I always need some kind of carrot-and-stick approach when I mention taking a little jaunt. Maybe a treat at the end. Or a playground. Or a chance to see a friend. Or some destination that will pique her interest - like walking to a playground, next to an ice cream shop where her best buddy will also be. That would blow her mind.
I'd been there many times with my kids, but, this morning, we were headed to a spot that we hadn't stumbled upon for whatever reason. Probably because we'd always stayed on the paved trail.
The Whisper Benches sit just down the hill from the pavilion, along an unpaved portion of the trail. They were created by Greensboro artist Jim Gallucci, who uses painted steel and architectural forms when he creates his art, according to the art museum's website. The benches sit on either side of the trail, but are linked underground by a hidden pipe that lets visitors whisper messages to each other while sitting on different sides of the path.
Yep ... if you've spent time on playgrounds lately, you'll know that this kind of feature is common. These are what some playground planners call "whisper phones" where you speak into one end under a slide, for instance, and a friend hears what you said at the other end over by the monkey bars. I also like to refer to them as "whisper-ma-phones," pulling from a line in "The Lorax."

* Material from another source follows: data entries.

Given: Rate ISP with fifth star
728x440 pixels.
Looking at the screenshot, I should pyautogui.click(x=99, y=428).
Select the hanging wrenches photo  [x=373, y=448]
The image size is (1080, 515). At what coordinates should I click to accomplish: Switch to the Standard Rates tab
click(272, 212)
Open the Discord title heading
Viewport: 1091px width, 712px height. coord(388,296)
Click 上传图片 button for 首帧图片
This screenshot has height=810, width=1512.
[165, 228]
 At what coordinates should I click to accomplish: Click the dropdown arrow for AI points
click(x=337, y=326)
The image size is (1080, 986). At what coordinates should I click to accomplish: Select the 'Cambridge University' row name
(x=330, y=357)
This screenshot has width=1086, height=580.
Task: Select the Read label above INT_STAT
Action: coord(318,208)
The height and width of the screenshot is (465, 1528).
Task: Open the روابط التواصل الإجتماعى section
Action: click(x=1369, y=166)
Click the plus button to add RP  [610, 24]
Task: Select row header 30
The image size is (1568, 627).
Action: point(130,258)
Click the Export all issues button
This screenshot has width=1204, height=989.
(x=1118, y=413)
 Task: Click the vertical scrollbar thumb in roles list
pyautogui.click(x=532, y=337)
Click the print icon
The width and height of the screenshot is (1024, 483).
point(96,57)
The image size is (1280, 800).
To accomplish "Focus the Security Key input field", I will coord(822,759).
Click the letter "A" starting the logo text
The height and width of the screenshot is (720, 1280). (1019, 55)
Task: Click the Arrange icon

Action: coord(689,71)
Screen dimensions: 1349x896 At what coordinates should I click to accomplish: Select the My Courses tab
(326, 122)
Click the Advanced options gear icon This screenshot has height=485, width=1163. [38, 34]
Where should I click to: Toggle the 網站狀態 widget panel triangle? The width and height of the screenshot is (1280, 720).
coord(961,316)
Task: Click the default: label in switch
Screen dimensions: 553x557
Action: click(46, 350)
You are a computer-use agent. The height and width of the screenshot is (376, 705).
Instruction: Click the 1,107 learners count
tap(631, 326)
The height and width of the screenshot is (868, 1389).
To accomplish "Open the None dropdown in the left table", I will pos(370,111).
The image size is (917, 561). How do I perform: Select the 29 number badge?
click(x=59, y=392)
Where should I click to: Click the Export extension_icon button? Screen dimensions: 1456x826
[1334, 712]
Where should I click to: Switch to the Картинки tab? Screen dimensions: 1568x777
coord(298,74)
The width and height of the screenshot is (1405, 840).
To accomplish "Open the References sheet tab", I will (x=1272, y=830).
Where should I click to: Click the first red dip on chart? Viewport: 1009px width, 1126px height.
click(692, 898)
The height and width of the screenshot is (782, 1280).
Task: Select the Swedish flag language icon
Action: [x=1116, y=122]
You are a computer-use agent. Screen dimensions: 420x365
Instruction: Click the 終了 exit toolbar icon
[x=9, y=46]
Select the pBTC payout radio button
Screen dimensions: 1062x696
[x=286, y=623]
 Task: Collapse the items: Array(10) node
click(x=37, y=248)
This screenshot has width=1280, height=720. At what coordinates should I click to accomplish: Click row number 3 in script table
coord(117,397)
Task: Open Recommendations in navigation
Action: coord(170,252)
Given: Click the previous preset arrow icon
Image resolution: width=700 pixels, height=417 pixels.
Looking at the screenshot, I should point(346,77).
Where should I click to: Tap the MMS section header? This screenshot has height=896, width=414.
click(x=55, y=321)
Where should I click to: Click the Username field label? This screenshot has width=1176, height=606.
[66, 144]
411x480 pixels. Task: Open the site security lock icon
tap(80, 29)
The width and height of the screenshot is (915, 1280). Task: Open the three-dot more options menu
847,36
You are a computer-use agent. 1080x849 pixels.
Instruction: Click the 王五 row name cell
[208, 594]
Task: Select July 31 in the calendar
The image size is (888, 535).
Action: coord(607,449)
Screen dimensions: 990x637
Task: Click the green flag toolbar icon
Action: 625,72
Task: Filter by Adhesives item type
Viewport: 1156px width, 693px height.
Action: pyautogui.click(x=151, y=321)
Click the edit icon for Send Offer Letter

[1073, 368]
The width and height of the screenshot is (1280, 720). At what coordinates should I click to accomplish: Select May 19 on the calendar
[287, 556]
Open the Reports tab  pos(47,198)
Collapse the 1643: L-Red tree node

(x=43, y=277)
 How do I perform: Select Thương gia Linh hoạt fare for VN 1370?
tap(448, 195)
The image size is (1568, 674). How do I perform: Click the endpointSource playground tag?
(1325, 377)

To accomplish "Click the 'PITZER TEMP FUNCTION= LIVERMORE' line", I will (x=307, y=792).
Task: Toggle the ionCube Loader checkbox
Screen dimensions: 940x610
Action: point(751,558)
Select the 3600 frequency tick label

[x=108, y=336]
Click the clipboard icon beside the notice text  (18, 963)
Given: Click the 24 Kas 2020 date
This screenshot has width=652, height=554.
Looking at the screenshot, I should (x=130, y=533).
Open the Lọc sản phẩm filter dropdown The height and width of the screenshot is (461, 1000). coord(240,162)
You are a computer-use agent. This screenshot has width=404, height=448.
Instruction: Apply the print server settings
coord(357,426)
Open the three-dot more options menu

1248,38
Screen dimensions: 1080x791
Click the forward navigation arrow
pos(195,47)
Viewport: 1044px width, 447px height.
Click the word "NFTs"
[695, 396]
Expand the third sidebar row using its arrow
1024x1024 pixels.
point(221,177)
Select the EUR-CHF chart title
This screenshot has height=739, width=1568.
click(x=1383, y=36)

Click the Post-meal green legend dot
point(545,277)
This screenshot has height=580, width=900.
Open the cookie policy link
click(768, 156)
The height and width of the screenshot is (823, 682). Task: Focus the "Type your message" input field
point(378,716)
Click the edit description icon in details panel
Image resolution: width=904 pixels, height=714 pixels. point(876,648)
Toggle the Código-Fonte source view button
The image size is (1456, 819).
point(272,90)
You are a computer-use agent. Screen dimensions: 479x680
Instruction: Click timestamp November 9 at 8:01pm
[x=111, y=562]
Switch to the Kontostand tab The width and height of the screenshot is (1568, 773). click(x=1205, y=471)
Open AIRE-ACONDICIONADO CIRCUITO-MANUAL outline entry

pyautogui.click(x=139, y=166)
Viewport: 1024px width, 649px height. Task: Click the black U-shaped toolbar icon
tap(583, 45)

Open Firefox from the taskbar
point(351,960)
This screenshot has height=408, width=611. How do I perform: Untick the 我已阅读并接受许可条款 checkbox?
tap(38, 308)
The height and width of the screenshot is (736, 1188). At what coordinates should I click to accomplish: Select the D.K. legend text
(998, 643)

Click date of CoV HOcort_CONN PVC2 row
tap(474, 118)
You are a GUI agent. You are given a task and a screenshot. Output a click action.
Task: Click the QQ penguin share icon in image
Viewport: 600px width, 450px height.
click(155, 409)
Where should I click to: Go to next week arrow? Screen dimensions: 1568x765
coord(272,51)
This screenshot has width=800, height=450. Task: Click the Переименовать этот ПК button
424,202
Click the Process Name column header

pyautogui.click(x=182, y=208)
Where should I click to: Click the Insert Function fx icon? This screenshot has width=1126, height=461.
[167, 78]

I don't see them get much play at the playground. Here on the trail, however, they were a hit. As soon as my two little walking partners saw the yellow benches from the hill above, they started running (only to be sidetracked momentarily by the little bridge, which they also enjoyed, right before they got to the benches).
They pretty quickly figured out how it worked and then started whispering and shouting and whispering messages to each other. Then they'd run around the benches and try it again.
When I said "the whisper bench speaks," in a low, gruff voice into one end, they erupted in giggles. I had to do it about ten more times.
The benches were all wet when we got there, so there wasn't much of an opportunity to sit down and relax. But they sit in a spot that's surrounded on one side by a grassy hill and on the other side by a shady creek. I imagine this might be a nice place to set up a picnic or snack and hang out for a bit.
The benches are about a half mile from the lower parking lot near the museum's East Building. We got there early before the museum opened. There were plenty of parking spaces. Bathrooms are open inside the museum, where admission is free, during operating hours.